§ OPDRACHT 1: Waarom moet je uitgebloeide kruiden volgens Noordijk in de studietekst niet snoeien?
§ OPDRACHT 2: Vertaal de zin "Uitgebloeide kruiden niet snoeien, waarschuwt Noordijk." uit de studietekst naar het Engels.
§ OPDRACHT 3: Schrijf de studietekst over hooiwagens, pissebedden en naaktslakken verder, te beginnen na de laatste zin.

§ STUDIETEKST:
╔══

Maar ik geniet het meest wanneer Henny Radstaak met Jinze Noordijk van EIS in diens tuin het hoekje met hooiwagens (“bolletjes met acht poten”) bezoekt. Rommel hebben ze nodig en een muur om tegen te klimmen.
Schudden aan een boom levert nog meer -verschillende soorten- hooiwagens op. En spinnetjes.
Uitgebloeide kruiden niet snoeien, waarschuwt Noordijk.
Want de stengels worden hol en dus ‘huisjes’.
Mooiste moment is wanneer de mannen een stuk hout omdraaien.
Pissebedden. Die houden van vochtigheid maar willen niet met hun poten in het water staan.
Op dat hout kunnen ze ietsje omhoog klimmen.
En o! Wat mooi! Naaktslakken met eitjes.
Aan één slakje zitten zelfs nog twee eieren vast.
“Terugleggen!” beveelt Henny Radstaak.
Knap om dieren met zo’n geringe aaibaarheidsfactor zo mooi te portretteren.
Diep in het geheim gaat Henry Radstaak mee met GroenFront!
Met ‘Joost’.

╚══

§ DE GEGEVENS:
╔══

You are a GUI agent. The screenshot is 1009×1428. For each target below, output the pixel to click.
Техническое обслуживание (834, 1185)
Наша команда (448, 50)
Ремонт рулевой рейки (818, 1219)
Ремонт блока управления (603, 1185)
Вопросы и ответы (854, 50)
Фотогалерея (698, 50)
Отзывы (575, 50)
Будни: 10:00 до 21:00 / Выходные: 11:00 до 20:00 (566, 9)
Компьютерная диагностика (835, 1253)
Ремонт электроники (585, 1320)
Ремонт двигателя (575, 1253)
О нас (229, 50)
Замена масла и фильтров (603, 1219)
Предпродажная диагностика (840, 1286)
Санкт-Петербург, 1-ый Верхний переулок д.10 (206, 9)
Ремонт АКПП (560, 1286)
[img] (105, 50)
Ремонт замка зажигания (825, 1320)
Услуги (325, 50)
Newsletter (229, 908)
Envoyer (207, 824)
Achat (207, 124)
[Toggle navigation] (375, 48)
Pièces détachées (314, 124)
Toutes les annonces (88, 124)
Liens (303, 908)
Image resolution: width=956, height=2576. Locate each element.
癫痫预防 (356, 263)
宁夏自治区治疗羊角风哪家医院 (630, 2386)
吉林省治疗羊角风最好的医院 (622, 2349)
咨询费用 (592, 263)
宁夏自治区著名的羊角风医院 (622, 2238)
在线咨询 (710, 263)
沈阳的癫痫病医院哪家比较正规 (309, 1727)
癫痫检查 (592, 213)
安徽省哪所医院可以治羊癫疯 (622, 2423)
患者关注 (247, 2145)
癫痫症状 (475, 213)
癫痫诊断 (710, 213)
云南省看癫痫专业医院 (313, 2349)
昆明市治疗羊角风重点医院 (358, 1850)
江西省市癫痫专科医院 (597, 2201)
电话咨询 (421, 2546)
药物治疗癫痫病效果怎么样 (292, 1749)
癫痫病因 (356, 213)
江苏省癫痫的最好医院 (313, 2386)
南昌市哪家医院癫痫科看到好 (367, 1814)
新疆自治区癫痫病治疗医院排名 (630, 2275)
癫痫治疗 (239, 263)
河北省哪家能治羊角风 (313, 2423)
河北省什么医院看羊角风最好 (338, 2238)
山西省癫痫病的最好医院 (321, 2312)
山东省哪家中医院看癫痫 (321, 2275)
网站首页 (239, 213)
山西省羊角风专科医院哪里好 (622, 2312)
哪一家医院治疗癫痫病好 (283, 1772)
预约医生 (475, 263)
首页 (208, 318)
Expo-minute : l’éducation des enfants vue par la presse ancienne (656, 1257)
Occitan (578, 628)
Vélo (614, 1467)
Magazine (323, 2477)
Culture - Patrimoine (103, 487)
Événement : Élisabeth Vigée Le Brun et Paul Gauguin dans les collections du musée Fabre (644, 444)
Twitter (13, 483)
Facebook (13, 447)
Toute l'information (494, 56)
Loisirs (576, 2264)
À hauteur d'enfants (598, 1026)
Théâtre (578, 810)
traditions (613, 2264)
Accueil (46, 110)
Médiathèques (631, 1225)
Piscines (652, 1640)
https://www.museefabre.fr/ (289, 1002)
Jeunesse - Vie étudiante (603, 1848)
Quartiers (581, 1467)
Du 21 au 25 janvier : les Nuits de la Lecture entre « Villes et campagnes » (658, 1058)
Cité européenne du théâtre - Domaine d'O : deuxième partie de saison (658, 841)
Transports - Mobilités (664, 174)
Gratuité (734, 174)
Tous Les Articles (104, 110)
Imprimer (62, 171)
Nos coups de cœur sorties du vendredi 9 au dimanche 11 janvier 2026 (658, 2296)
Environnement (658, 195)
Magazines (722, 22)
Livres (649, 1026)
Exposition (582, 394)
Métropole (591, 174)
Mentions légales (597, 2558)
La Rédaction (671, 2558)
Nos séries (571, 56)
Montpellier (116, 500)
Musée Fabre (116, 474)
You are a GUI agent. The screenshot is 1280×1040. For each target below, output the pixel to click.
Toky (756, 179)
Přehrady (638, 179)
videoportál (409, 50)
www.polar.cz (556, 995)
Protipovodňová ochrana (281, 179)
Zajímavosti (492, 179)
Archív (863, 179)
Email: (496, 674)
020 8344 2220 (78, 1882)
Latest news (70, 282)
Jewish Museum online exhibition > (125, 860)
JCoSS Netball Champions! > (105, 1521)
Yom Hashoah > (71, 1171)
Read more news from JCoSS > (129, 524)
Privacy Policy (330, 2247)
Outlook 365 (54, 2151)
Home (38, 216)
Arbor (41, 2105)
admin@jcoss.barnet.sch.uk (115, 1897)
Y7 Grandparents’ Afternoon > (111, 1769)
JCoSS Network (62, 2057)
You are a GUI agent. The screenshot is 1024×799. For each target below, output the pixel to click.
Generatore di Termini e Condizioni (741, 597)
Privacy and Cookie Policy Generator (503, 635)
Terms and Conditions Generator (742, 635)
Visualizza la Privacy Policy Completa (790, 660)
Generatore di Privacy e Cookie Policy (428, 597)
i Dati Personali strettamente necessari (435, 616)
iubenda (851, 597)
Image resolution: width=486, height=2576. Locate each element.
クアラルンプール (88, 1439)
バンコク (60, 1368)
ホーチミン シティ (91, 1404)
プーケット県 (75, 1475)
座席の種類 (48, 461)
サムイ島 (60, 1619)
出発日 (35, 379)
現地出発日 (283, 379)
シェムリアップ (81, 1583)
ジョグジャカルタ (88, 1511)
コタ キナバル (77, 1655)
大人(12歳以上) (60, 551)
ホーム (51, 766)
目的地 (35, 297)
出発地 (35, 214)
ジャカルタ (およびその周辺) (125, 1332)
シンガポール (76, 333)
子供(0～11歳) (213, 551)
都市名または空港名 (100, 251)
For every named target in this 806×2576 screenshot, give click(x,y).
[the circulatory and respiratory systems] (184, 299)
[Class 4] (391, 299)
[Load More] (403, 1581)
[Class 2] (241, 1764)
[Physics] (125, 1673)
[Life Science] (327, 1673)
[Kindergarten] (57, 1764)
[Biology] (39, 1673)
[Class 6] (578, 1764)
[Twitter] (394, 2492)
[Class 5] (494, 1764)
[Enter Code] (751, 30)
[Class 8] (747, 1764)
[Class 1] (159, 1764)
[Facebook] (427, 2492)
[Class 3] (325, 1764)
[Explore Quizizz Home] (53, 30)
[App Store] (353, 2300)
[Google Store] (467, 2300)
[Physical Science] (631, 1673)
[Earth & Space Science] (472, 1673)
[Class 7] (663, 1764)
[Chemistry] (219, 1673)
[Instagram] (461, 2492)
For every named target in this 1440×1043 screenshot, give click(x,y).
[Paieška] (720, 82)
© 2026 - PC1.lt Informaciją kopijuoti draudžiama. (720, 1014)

╚══

§ ANTWOORD 1: Omdat de stengels hol worden en zo 'huisjes' vormen.

§ ANTWOORD 2: Don't prune herbs that have finished blooming, Noordijk warns.

§ ANTWOORD 3:
Die hem leert hoe hij in een bos jagerspaadjes kan ontdekken die vaak leiden naar een hoogzit.
Die weer vaak zonder vergunning zijn gebouwd.
Waar gemeentes die daartegen moeten optreden niks aan doen.
Hoe dat kan? De jachtlobby, legt Joost uit. Die “heeft veel invloed”.
Zodat de jagers edelherten afknallen en in sommige delen van Nederland wel 70-80% van de populatie everzwijnen.
Dat mág, maar weten wij Vroege-Vogels-luisteraars allang (maar het kan niet vaak genoeg gezegd): als je de populatie bijna uitmoordt neemt de drang zich te herstellen door supervoortplanting alleen maar toe.
De GroenFront!-ers vinden al snel een hoogzit.
Bankje op drie meter, ziet Henny Radstaak.
Zaag in de poten.
Helemaal omhalen (want de acties zijn geweldloos, het is niet de bedoeling dat de jagers hun nek breken).
Voor de eigenaar vermeldt Joost nog even de coördinaten.
Nu lijken jagers me geen Vroege-Vogels-fans dus vermoedelijk zit die eigenaar nu niet vloekend aan de radio, maar het idee is leuk.
“Is dit illegaal” vraagt de verslaggever toch even voor de zekerheid.
Ach, wat is illegaal.
“Het is misschien niet helemaal legaal,” geeft Joost toe, “maar het is wel gerechtvaardigd.”
De kaart met de al ontdekte (en ook de vernielde) jachthutten vind je hier.
Gokken is niet mijn verslaving zodat ik maar met een half oor luister naar het gesprek van Bert van Slooten met Robin Linschoten.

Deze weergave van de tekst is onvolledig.